Professor Deborah Cohn
Nominated Fellow, May 2026
Deborah Cohn is Provost Professor of Spanish and Portuguese at Indiana University Bloomington. She is the author of two books: The Latin American Literary Boom and U.S. Nationalism during the Cold War (2012) and History and Memory in the Two Souths: Recent Southern and Spanish American Fiction (1999). She is also co-editor of two more: International Education at the Crossroads (with Hilary Kahn; 2021) and Look Away!: The U.S. South in New World Studies (with Jon Smith; 2004). She has authored articles on a wide range of topics, including the history of language education in the U.S.; Latin American literature and U.S. cultural diplomacy; the use of American studies as a mode of cultural diplomacy during the Cold War; and many different aspects of William Faulkner’s work and travels. Her research on language education has been cited in Times Higher Education, The Atlantic, and elsewhere.
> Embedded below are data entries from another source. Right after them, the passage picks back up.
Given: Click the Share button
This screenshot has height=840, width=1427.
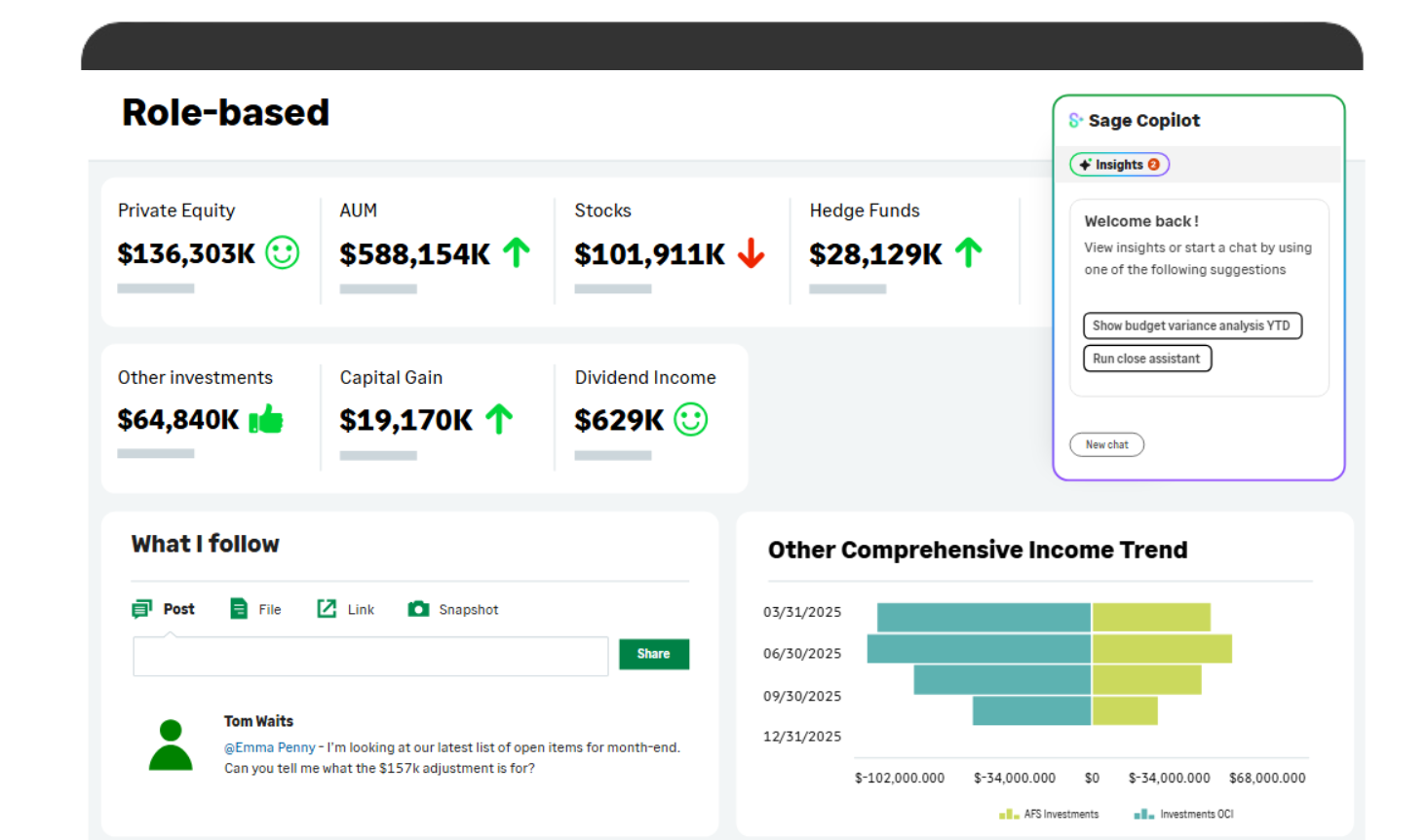Looking at the screenshot, I should click(653, 654).
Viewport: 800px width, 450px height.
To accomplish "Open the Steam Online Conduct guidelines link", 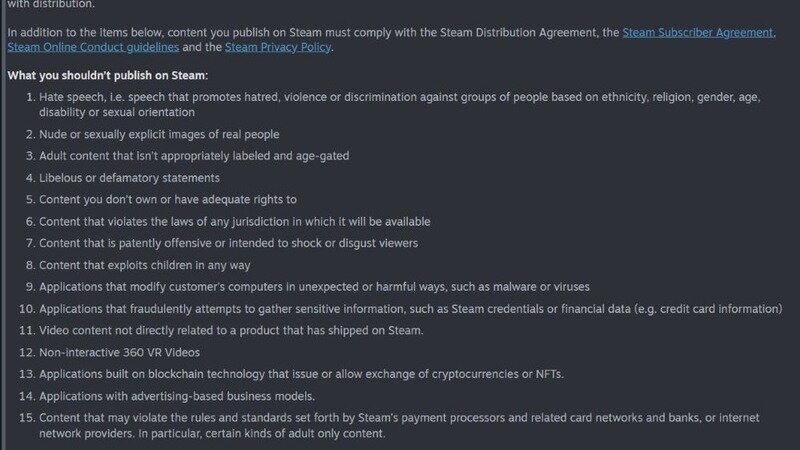I will pyautogui.click(x=93, y=47).
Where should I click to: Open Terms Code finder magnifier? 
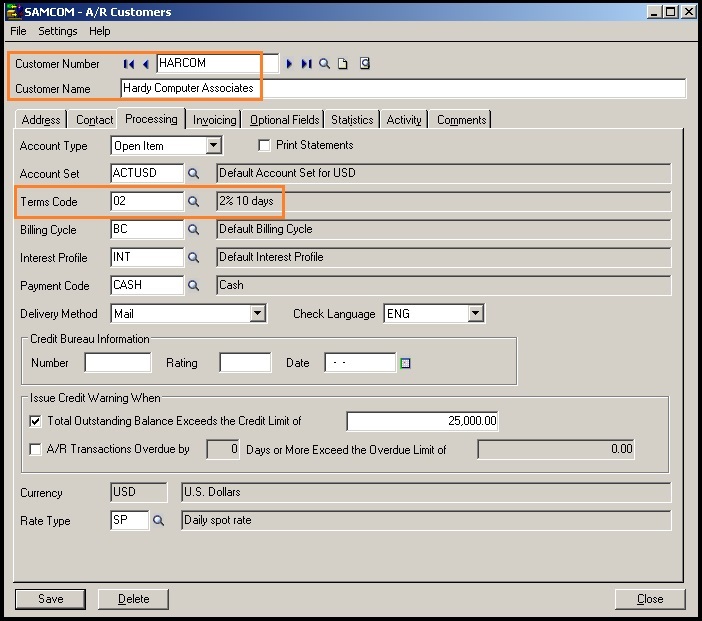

Project title: American Studies and the U.S. Bicentennial: Cultural Diplomacy for a Nation (and Field) in Flux
In 1975 and 1976, a series of five international conferences marking the U.S. Bicentennial was held in Austria, Japan, Iran, the U.S., and the Ivory Coast. The conferences, which were co-organized by the Bicentennial Committee for International Conferences of Americanists, the (U.S.) American Studies Association, the American Council of Learned Societies, the U.S. Information Agency, and the U.S. Department of State, were meant to both assess the global impact of the U.S. and the American Revolution and to strengthen the activity of American studies scholars around the world. At the same time, the conferences provided an opportunity to further the longstanding practice of using the field of American studies as a mode of cultural diplomacy by showcasing the nation’s accomplishments and impact on the world at a time when fallout from Watergate and the Vietnam War made U.S. government officials eager to retake control of the narrative about the U.S. My project, which is the final chapter of my current book project, American Studies Abroad during the Cold War: From Cultural Diplomacy to Cultural Imperialism, thus examines both the planning of the conferences and how they functioned as vehicles for U.S. public diplomacy at a time when both American studies and relations between scholars and the State in the U.S. were in flux. It unpacks the political maneuvering behind the conferences, as well as the tensions between official U.S. interests, the U.S.-based scholars who organized the conferences, and local hosts and participants. It also examines the agency of international participants in setting agendas for the events that reflected a broad range of local interests, such as a desire to strengthen ties with the U.S. and suspicions that the field was being used to advance U.S. propaganda and imperialist designs.